The Zar plummeted over the last years since there was a surge in yield regarding US government bonds over land and farm closures in South Africa. This country is constantly on the verge of a recession which impacts the ZAR and its liquidity immensely.
This specific forex pair attracts traders for a long time due to high volatility. The Turkish debt crisis led to the devaluation of TRY by more than 40% compared to the USD. The volatility of the Turkish lira has declined. This happened primarily because of the Eurozone’s monetary policy aiming to maintain stable prices in this area.
The Australian Dollar is highly volatile, and the price fluctuations of many commodities impact the AUD. Considering the huge interest rate differential between AUD and MXN, this exotic pair can bring a good amount of forex trade profits.
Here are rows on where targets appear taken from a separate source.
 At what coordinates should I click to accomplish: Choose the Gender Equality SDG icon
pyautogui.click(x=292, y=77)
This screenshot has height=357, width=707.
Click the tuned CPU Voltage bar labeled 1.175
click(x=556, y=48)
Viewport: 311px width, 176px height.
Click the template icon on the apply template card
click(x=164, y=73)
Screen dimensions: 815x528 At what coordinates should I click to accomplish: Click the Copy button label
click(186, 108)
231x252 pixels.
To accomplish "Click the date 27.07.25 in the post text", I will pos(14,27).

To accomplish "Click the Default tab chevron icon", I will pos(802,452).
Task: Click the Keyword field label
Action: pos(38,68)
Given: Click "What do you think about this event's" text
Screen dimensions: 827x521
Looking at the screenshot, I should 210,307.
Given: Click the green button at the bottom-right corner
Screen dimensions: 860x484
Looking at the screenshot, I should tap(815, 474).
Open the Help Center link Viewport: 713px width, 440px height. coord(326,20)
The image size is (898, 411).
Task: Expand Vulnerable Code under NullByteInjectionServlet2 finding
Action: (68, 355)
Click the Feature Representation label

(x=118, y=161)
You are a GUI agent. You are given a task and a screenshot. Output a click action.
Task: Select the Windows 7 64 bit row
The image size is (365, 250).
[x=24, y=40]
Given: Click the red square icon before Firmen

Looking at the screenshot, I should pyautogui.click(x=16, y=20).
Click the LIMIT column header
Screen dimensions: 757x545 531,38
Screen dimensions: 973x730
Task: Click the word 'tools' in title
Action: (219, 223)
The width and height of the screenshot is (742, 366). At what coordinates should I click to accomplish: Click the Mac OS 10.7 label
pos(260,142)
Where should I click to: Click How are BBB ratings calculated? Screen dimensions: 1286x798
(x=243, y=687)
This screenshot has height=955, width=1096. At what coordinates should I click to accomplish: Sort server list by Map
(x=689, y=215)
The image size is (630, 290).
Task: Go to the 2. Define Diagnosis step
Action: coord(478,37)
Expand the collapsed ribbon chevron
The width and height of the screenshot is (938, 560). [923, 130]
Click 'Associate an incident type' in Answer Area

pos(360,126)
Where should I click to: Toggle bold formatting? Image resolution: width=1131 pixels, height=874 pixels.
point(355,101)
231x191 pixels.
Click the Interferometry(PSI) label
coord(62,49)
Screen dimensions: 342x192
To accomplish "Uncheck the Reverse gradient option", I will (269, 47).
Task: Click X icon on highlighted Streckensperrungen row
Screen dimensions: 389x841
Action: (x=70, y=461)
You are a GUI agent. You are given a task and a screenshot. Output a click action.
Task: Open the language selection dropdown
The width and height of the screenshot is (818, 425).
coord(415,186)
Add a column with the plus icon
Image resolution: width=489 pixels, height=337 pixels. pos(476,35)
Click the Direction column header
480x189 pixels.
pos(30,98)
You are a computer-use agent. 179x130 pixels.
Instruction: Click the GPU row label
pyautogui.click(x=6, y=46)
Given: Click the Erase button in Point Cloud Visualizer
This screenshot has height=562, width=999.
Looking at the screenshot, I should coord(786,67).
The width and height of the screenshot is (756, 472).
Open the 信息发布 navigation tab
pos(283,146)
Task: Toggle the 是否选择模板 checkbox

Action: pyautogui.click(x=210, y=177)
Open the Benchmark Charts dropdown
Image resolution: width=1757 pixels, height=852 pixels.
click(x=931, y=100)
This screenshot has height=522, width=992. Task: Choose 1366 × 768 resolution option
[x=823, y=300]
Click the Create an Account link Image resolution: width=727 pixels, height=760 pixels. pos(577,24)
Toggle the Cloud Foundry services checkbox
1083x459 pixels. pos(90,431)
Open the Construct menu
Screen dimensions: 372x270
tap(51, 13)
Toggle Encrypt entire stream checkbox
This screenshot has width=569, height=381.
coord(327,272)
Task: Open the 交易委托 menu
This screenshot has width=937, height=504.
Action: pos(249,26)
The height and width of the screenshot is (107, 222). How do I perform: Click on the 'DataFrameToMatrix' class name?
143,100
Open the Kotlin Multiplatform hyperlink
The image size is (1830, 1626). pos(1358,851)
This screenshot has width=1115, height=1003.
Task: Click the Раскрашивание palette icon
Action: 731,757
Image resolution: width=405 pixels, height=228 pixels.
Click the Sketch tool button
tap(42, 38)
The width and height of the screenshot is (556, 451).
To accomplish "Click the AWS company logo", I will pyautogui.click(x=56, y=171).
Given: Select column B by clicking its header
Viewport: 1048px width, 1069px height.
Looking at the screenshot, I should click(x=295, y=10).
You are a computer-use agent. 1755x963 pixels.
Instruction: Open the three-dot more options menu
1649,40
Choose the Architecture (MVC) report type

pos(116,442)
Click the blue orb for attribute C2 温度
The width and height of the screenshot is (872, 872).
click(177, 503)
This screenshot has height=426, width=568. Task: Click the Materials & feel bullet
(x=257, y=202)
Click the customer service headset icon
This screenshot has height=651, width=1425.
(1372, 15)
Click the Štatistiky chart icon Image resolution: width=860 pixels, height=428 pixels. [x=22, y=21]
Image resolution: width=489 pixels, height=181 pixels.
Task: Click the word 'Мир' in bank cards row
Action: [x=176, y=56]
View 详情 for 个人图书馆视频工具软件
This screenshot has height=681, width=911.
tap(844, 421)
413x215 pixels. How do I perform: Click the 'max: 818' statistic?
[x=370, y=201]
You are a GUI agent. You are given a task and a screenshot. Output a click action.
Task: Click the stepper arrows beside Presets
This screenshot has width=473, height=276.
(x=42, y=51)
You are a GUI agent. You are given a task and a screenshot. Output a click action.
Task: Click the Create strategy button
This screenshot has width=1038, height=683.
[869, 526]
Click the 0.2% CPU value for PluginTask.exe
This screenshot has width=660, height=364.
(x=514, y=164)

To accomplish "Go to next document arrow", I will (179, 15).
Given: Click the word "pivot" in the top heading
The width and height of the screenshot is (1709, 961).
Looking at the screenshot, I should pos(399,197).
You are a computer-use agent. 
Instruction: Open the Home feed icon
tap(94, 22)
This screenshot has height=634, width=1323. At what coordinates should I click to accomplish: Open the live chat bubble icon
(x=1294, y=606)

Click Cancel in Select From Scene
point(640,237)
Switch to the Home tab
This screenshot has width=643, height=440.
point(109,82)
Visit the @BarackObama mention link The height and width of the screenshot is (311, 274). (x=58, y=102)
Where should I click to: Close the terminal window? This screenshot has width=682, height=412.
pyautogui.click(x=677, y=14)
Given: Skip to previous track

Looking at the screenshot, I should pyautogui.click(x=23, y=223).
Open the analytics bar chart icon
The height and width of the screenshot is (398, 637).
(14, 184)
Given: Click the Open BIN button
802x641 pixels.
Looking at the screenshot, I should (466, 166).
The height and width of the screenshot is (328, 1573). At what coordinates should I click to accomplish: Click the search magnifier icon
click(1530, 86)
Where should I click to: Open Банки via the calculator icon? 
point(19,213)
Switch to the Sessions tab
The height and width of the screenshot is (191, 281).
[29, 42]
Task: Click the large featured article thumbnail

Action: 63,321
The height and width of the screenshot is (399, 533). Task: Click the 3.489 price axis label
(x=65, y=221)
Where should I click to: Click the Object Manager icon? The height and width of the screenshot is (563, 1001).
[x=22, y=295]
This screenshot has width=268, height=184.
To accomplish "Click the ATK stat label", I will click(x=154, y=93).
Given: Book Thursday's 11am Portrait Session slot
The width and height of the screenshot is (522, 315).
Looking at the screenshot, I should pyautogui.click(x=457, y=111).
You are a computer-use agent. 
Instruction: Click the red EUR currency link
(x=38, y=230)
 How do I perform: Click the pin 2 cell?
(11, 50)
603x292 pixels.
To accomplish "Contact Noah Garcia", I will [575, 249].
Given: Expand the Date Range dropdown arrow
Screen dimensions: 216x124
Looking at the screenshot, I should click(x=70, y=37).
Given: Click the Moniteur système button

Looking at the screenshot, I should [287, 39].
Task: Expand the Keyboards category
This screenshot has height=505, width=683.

The Japanese Yen is attractive to many global traders because of its low borrowing costs. Meanwhile, the Norwegian Krone strongly depends on oil prices. The Norwegian economy is a prominent exporter of oil. It is also one of the biggest exporters of petroleum products and chemicals. It makes sense that if the oil price goes up, the krone grows stronger than other currencies.
Making money on exotic currency pairs won’t be easy, especially if you are a beginner. It’s not impossible, but it requires plenty of research and depth of knowledge. In most cases, it becomes fun and thrilling once you get a grip of it. Don’t rush things. Talk to your broker, and educate yourself. Once you think you are ready, you can start small, and eventually, you can compile more significant gains than you would with major currencies. Just stay patient and consistent. Good luck!